## TO DO
Reproduce word for word every line from the one containing "Where should I" to the final line of the data below; omit the pictures.

(Stored data entries)
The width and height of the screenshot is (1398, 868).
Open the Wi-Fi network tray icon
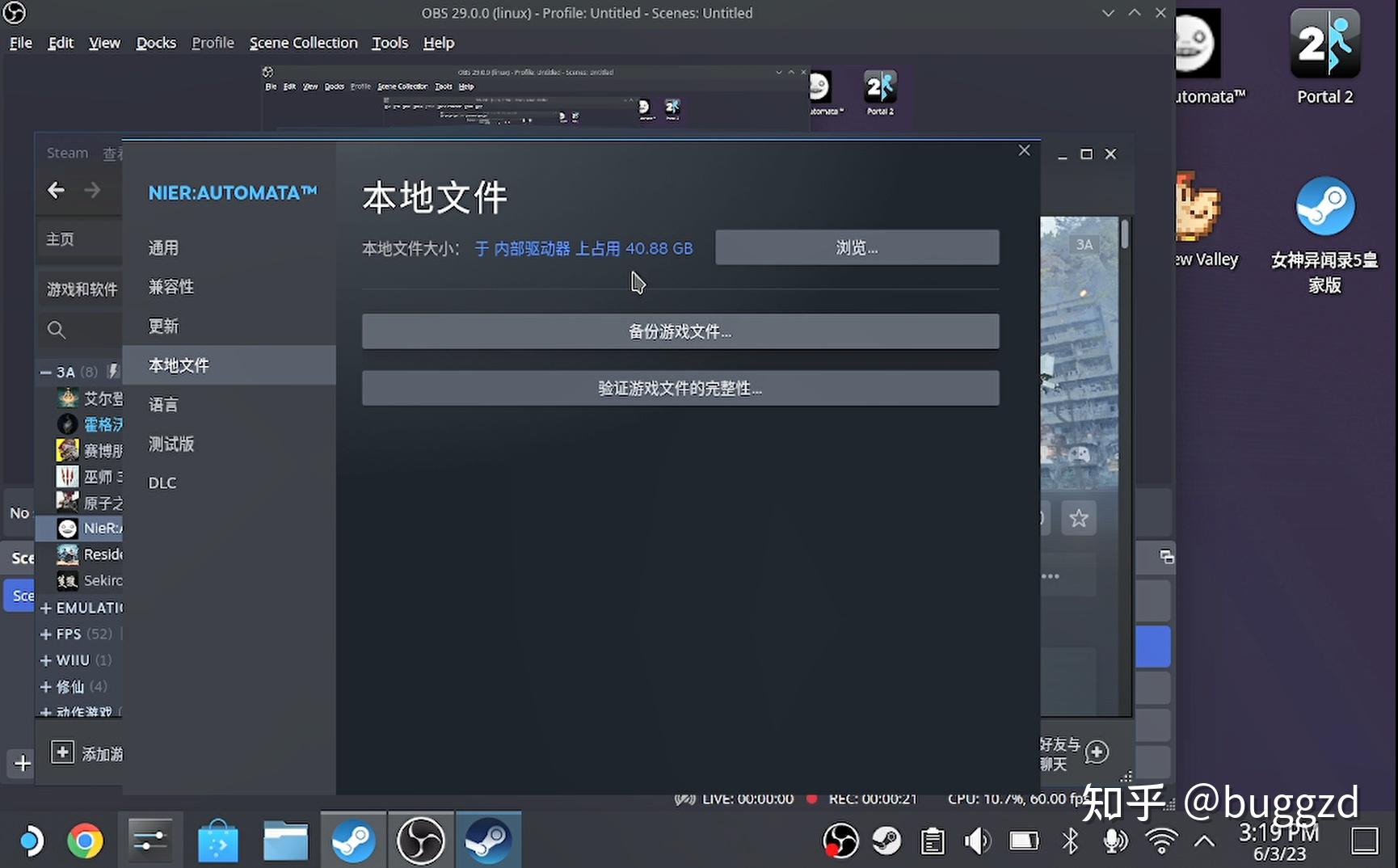pos(1161,841)
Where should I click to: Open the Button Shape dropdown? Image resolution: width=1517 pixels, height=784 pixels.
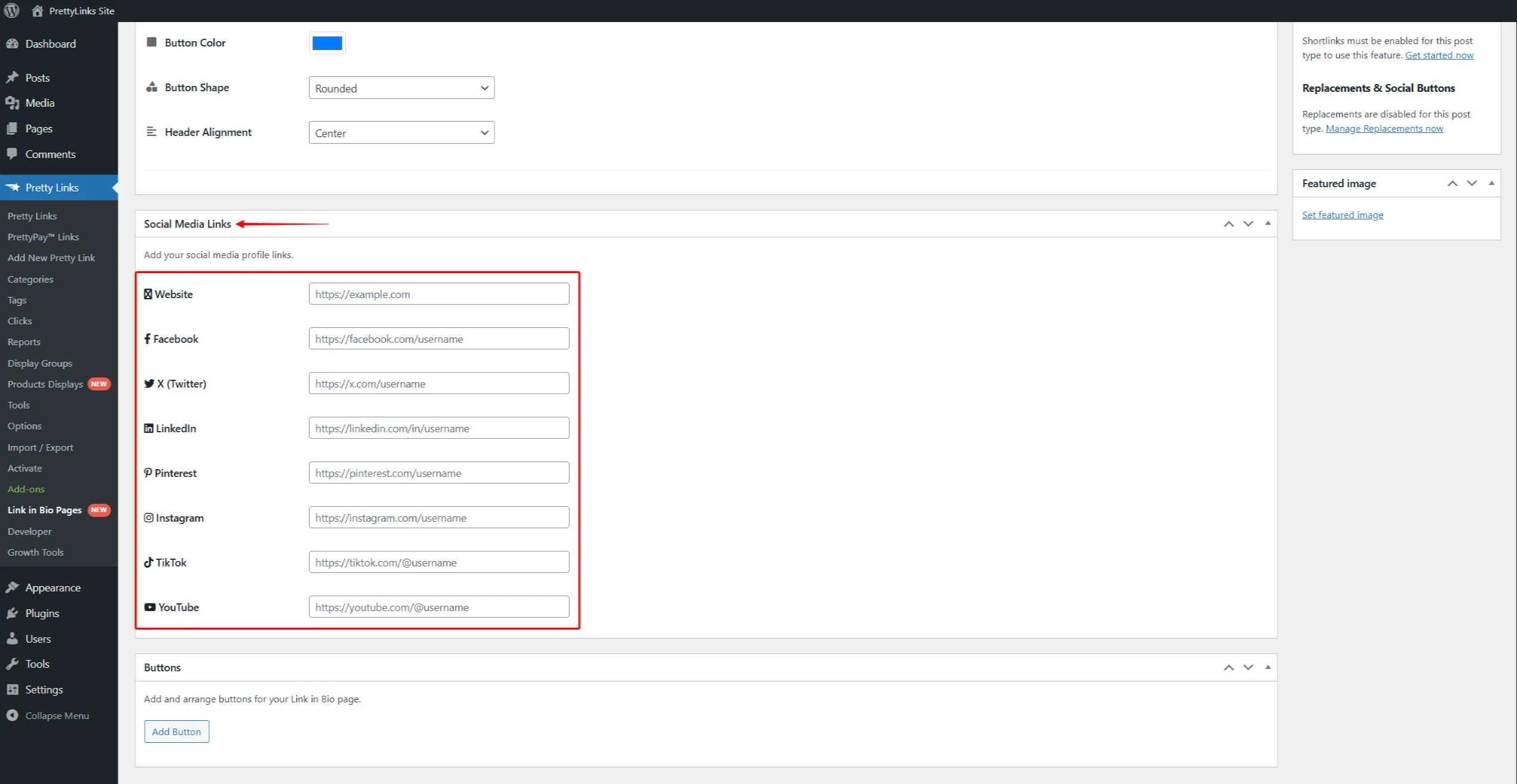(401, 88)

## RESPONSE BOX
Where should I click to: Open the Button Shape dropdown? Image resolution: width=1517 pixels, height=784 pixels.
(401, 88)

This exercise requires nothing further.